[Records for locating displayed items]
** START **
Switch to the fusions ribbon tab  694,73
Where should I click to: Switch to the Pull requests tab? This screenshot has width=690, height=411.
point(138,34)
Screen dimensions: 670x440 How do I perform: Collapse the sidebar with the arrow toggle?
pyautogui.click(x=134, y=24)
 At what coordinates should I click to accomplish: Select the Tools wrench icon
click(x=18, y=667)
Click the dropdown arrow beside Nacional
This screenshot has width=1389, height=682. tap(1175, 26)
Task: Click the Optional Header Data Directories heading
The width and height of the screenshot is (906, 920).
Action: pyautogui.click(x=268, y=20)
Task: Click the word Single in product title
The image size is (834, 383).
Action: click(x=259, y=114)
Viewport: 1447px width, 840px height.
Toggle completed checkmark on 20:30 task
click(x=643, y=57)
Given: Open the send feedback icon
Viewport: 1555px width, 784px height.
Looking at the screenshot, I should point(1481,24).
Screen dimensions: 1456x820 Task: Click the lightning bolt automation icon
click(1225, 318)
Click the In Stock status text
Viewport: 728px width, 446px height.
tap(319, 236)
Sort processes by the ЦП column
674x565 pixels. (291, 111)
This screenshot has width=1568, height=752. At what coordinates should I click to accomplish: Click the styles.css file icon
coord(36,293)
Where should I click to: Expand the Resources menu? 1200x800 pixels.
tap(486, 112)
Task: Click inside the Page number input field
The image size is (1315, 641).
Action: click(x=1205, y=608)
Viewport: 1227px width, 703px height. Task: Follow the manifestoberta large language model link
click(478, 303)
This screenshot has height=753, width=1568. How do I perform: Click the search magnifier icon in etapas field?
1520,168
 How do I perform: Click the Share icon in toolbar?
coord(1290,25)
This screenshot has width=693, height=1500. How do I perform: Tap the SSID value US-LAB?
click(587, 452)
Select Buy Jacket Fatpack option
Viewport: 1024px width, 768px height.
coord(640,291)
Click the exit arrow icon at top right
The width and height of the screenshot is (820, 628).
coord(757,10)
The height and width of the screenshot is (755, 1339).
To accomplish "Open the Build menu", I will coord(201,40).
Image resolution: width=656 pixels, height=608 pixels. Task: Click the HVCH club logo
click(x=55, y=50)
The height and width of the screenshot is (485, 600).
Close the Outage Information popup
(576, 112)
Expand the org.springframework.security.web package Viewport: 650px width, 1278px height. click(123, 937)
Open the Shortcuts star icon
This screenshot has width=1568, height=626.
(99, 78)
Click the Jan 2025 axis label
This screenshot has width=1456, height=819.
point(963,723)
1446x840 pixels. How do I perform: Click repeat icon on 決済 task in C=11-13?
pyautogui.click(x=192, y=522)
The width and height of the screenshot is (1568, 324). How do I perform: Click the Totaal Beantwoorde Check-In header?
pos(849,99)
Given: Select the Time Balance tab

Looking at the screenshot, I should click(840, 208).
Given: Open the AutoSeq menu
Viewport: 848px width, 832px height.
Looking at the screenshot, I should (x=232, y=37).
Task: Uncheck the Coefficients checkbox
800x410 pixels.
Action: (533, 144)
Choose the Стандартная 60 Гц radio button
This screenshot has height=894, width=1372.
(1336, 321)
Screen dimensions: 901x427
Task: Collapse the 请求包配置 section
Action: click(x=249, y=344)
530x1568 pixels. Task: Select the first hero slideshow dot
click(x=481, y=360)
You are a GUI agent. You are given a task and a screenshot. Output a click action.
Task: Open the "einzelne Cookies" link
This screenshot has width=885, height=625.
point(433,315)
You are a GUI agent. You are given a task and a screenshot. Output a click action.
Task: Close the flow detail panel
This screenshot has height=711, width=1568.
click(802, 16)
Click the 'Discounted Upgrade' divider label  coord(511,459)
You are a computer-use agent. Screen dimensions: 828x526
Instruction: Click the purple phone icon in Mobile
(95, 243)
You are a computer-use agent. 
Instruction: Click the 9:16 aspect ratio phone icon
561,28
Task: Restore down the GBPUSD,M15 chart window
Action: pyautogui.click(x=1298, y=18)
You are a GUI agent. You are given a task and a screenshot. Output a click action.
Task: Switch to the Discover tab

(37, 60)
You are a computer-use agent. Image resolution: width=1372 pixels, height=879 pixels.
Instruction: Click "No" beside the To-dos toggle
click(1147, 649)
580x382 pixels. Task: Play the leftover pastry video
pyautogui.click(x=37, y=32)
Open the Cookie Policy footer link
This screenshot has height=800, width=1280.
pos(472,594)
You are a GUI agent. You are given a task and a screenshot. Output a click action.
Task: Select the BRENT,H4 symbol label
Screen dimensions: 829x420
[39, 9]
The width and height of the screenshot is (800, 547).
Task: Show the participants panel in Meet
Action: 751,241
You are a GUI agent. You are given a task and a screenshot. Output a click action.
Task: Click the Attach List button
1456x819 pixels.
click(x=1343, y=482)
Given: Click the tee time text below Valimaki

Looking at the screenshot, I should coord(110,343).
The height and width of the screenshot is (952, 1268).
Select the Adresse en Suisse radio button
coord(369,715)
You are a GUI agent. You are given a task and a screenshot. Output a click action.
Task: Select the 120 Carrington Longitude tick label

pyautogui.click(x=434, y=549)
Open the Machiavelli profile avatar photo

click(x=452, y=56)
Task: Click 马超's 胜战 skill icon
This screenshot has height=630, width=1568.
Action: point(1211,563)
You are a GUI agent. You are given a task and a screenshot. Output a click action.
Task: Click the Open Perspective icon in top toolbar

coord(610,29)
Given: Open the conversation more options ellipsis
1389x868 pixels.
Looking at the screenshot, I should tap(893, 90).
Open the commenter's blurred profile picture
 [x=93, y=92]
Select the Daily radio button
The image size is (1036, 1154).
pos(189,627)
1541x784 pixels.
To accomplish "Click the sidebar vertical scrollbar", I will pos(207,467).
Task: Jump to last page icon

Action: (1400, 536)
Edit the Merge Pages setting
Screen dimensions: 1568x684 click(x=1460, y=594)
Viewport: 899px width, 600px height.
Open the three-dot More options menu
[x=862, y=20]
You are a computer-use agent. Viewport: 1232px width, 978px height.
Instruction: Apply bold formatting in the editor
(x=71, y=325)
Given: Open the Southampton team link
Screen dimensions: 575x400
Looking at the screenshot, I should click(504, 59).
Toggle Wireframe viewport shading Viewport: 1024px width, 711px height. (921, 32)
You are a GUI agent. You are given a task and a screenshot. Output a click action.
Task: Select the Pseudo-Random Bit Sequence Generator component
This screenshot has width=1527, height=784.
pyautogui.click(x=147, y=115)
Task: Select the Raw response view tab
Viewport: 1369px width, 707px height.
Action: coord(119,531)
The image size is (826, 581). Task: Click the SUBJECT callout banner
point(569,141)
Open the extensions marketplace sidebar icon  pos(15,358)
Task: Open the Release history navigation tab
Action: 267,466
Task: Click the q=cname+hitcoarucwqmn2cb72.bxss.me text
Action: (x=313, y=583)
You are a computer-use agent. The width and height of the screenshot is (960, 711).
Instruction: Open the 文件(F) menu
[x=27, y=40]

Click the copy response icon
** END **
## PROBLEM TO SOLVE
Please render the entries from the line with "The height and width of the screenshot is (952, 1268)." up to and including the line with "Action: (1400, 536)" as a Markdown table with columns Row and Line, one row per line, leaving out blank lines.

## PROBLEM SOLUTION
| Row | Line |
|---|---|
| 1 | The height and width of the screenshot is (952, 1268). |
| 2 | Select the Adresse en Suisse radio button |
| 3 | coord(369,715) |
| 4 | You are a GUI agent. You are given a task and a screenshot. Output a click action. |
| 5 | Task: Select the 120 Carrington Longitude tick label |
| 6 | pyautogui.click(x=434, y=549) |
| 7 | Open the Machiavelli profile avatar photo |
| 8 | click(x=452, y=56) |
| 9 | Task: Click 马超's 胜战 skill icon |
| 10 | This screenshot has height=630, width=1568. |
| 11 | Action: point(1211,563) |
| 12 | You are a GUI agent. You are given a task and a screenshot. Output a click action. |
| 13 | Task: Click the Open Perspective icon in top toolbar |
| 14 | coord(610,29) |
| 15 | Given: Open the conversation more options ellipsis |
| 16 | 1389x868 pixels. |
| 17 | Looking at the screenshot, I should tap(893, 90). |
| 18 | Open the commenter's blurred profile picture |
| 19 |  [x=93, y=92] |
| 20 | Select the Daily radio button |
| 21 | The image size is (1036, 1154). |
| 22 | pos(189,627) |
| 23 | 1541x784 pixels. |
| 24 | To accomplish "Click the sidebar vertical scrollbar", I will pos(207,467). |
| 25 | Task: Jump to last page icon |
| 26 | Action: (1400, 536) |